— Exercise —
Start at the line below containing "icon for Catégorie" and stop at the line containing "This screenshot has width=931, height=442.". Repeat every line of that stretch exactly, and nothing outside it.

— Records provided —
* * *
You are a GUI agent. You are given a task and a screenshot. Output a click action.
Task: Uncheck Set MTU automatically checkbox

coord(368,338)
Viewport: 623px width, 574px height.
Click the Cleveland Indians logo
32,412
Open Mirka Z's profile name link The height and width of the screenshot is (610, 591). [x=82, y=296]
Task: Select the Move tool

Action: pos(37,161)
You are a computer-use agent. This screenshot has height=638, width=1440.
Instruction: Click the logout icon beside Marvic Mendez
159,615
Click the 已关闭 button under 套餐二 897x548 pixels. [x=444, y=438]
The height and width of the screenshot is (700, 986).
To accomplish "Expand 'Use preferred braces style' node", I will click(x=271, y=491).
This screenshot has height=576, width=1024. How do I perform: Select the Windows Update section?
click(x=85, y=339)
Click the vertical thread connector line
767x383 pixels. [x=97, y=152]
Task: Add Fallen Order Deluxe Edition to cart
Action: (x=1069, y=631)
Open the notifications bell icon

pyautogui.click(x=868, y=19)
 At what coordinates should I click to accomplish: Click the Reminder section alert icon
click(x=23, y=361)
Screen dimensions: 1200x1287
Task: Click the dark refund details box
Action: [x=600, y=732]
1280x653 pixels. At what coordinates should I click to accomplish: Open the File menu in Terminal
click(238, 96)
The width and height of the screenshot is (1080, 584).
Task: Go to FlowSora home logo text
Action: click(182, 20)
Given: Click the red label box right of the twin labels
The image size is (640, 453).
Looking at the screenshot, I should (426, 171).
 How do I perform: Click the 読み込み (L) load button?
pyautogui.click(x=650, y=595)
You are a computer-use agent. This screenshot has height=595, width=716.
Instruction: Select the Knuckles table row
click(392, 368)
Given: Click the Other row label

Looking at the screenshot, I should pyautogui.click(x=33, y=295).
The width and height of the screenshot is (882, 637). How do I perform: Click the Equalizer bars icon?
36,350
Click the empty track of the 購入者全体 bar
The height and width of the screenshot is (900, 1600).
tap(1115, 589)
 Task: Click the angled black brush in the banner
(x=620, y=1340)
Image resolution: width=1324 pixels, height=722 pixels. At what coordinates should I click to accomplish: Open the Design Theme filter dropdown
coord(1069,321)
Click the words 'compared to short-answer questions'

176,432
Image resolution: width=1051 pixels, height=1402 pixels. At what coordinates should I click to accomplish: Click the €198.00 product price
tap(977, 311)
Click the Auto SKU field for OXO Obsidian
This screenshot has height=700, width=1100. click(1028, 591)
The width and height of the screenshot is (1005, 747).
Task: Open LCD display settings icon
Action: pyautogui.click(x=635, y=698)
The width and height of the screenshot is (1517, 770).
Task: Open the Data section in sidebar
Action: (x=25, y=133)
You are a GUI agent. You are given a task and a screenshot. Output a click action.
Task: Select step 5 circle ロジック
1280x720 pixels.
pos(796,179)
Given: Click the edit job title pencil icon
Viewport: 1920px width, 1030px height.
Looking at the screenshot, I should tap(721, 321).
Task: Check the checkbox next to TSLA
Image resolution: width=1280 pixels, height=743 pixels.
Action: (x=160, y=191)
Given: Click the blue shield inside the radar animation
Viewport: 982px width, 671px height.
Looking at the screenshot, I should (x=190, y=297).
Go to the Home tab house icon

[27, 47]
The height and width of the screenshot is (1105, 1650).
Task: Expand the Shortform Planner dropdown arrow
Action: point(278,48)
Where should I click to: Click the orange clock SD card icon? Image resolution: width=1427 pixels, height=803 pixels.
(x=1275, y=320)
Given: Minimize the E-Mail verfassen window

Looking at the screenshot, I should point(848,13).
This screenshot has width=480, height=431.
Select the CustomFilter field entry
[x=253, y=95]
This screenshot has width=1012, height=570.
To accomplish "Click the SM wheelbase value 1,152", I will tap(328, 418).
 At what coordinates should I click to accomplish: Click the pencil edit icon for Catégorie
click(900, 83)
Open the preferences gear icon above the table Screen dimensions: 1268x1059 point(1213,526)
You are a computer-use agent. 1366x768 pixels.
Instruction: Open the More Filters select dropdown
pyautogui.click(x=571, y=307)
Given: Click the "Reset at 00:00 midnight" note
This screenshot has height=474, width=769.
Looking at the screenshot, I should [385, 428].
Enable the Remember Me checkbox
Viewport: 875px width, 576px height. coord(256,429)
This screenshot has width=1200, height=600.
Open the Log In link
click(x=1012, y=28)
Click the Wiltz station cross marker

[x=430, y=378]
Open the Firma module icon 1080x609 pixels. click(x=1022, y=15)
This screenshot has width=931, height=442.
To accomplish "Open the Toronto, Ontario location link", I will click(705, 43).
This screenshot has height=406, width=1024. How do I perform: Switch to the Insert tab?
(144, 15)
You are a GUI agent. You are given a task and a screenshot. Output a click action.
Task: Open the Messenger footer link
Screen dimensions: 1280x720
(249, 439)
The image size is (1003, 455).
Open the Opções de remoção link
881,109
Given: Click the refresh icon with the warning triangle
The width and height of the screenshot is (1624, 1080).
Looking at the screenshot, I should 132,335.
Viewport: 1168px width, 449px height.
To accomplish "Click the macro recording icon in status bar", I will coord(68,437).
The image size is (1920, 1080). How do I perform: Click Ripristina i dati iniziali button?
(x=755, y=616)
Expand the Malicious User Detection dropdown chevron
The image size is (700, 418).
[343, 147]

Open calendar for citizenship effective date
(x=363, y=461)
* * *
— Exercise result —
 At what coordinates should I click to accomplish: Click the pencil edit icon for Catégorie
click(900, 83)
Open the preferences gear icon above the table Screen dimensions: 1268x1059 point(1213,526)
You are a computer-use agent. 1366x768 pixels.
Instruction: Open the More Filters select dropdown
pyautogui.click(x=571, y=307)
Given: Click the "Reset at 00:00 midnight" note
This screenshot has height=474, width=769.
Looking at the screenshot, I should [385, 428].
Enable the Remember Me checkbox
Viewport: 875px width, 576px height. coord(256,429)
This screenshot has width=1200, height=600.
Open the Log In link
click(x=1012, y=28)
Click the Wiltz station cross marker

[x=430, y=378]
Open the Firma module icon 1080x609 pixels. click(x=1022, y=15)
This screenshot has width=931, height=442.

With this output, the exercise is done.